No coincido con vuestro entusiasmo por "el ojito derecho" para traducir la coqueluche. No me parece similar en absoluto. El uso con objetos tampoco es que sea muy normal aunque en el artículo que citas, Galizano, lo han empleado así.

El ojo derecho: La persona más estimada. Manuel seco, Dicccionario fraseológico del españolmactual, Aguilar 2004.

No hay que fíarse de todo lo que se se publica.
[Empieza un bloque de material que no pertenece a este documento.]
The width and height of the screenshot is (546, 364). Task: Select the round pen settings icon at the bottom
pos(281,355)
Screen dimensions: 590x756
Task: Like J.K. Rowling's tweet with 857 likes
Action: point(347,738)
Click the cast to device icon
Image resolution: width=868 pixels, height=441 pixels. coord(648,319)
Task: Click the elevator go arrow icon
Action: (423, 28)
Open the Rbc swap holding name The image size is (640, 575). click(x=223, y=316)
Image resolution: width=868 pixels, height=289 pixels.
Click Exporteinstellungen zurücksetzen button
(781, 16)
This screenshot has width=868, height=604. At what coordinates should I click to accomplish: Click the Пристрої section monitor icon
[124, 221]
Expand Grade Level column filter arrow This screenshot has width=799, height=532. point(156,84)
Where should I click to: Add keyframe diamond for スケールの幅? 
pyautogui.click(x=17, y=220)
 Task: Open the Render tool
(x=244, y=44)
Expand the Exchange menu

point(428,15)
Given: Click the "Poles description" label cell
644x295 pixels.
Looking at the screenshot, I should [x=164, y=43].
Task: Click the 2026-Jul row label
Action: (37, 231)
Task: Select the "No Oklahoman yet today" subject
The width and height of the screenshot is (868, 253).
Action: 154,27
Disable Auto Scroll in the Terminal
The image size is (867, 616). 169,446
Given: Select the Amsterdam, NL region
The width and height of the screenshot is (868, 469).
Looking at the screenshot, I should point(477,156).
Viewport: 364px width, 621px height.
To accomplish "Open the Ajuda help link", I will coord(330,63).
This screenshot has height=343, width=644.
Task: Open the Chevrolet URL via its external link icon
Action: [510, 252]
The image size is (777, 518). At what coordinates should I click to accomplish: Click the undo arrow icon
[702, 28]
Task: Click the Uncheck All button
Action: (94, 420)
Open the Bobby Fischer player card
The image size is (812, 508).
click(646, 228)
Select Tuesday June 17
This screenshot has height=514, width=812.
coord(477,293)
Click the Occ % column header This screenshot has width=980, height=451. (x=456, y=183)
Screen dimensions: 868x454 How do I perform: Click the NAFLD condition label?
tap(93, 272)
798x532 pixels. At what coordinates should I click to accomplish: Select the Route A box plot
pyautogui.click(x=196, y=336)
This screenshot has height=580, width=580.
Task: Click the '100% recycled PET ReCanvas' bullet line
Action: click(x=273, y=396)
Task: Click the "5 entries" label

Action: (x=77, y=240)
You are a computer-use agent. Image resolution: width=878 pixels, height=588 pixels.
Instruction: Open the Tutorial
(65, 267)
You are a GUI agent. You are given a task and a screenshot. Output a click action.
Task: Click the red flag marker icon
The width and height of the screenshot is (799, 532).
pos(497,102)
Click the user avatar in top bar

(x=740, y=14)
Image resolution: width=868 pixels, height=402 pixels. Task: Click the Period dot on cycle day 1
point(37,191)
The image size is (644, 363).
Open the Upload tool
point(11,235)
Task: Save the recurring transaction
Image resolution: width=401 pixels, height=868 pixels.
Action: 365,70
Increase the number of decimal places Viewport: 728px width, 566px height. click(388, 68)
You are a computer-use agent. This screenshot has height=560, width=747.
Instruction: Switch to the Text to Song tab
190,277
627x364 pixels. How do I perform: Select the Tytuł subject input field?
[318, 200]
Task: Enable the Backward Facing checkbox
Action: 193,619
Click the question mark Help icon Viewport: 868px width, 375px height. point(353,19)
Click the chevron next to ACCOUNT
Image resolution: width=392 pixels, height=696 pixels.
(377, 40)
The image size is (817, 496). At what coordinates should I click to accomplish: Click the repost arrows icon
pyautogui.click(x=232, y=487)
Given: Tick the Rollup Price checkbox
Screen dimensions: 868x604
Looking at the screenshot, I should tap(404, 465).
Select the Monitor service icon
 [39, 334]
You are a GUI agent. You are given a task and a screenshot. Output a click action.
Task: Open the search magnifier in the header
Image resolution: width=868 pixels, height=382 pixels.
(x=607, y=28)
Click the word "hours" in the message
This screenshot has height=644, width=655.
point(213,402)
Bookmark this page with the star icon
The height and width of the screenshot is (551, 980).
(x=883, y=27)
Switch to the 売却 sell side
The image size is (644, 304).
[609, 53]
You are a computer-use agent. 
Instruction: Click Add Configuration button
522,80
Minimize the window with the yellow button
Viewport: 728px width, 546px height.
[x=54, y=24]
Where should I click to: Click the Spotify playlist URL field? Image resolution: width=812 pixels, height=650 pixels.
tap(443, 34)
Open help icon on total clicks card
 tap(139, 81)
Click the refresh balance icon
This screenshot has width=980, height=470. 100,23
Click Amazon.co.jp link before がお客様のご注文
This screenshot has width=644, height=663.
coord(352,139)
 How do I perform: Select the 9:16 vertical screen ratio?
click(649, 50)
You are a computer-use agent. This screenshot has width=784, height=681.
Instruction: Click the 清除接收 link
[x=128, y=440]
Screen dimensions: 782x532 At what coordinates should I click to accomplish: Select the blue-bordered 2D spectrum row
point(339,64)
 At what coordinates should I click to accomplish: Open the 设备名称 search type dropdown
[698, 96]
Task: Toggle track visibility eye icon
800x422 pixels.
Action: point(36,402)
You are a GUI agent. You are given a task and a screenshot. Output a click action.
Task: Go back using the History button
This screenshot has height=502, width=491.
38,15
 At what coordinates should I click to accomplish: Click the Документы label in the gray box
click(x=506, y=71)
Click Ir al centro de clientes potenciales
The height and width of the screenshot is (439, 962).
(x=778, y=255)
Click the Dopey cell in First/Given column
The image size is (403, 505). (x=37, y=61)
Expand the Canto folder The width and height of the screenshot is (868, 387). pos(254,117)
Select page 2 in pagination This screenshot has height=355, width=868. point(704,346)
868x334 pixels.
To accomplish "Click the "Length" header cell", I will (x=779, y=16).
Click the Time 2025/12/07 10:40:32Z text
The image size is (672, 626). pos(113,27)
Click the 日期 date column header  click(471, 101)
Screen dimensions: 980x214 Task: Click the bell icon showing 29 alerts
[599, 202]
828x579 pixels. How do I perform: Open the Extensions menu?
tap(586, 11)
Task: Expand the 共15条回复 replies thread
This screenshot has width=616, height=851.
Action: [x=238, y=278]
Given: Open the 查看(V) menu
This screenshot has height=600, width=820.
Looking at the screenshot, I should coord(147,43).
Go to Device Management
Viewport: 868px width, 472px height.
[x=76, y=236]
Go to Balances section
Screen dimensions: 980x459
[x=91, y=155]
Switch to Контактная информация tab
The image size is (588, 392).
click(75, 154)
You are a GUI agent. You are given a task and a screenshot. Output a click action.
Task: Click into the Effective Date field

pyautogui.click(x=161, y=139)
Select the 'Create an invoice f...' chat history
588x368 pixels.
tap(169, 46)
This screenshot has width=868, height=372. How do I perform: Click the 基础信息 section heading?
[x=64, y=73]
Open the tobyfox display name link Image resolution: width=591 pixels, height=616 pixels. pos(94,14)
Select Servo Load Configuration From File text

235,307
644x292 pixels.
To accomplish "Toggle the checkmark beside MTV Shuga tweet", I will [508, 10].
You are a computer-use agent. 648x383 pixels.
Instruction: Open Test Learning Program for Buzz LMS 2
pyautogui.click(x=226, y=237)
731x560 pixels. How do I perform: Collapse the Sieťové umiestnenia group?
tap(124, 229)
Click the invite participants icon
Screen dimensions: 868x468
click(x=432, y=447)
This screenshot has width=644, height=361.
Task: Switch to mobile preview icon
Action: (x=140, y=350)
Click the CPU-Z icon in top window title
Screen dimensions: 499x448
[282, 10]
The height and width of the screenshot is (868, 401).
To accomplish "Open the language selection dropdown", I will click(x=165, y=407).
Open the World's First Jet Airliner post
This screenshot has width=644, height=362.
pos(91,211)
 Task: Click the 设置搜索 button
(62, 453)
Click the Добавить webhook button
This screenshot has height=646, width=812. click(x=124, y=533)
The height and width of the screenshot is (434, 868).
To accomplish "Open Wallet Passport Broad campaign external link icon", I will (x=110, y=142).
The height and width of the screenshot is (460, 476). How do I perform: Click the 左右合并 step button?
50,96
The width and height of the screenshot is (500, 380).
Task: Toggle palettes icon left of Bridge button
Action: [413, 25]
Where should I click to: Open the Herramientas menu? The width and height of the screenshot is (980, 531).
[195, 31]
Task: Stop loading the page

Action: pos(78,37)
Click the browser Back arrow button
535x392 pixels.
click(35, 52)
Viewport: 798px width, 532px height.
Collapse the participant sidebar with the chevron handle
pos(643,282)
D'autre part, le manque de contexte détaillé est vraiment pénible.

Bisous,

Gévy


----------



## Marie3933

De acuerdo con Gevy. _El ojito derecho_ = "le chouchou", le préféré (dentro de un grupo)


----------



## galizano

El ojo derecho signifie chouchou, mais tout comme en français peut être employé au sens figuré pour parler de choses. Il a le sens d'objet préféré, favori. 
Quant au contexte, le poster nous a dit qu'il s'agissait d'un objet.


----------



## Marie3933

Mais le chouchou/ le préféré de quel groupe d'objets? OK si l'on parle de différents modèles de pipes et celui-là en particulier est le préféré des consommateurs. Mais si ce n'est pas le cas...?


----------



## Philippe Regnard

Je proposerais la "folie" du tout Paris

soit en espagnol: la "locura"


----------



## Gévy

Hola:

¿El capricho?

Bisous,

Gévy


----------



## chlapec

Mi propuesta (en la linea de Philippe), de la que estoy firmemente convencido (para este difuso contexto...):

*...causa furor...*


----------



## Gévy

Hola chlapec:

Coincido plenamente con tu propuesta. 

Bisous,

Gévy


----------



## poldybloom

jaja creo que al final Gevy encontró la mejor traducción !! ^^ El nuevo capricho de la jet-set... Buenísimo ! ^^ El ojito derecho, lo guardo para otra oportunidad ^^ Gracias


----------



## Anate

Hola a todos,
¿Y *fetiche* qué os parece?
saludos


----------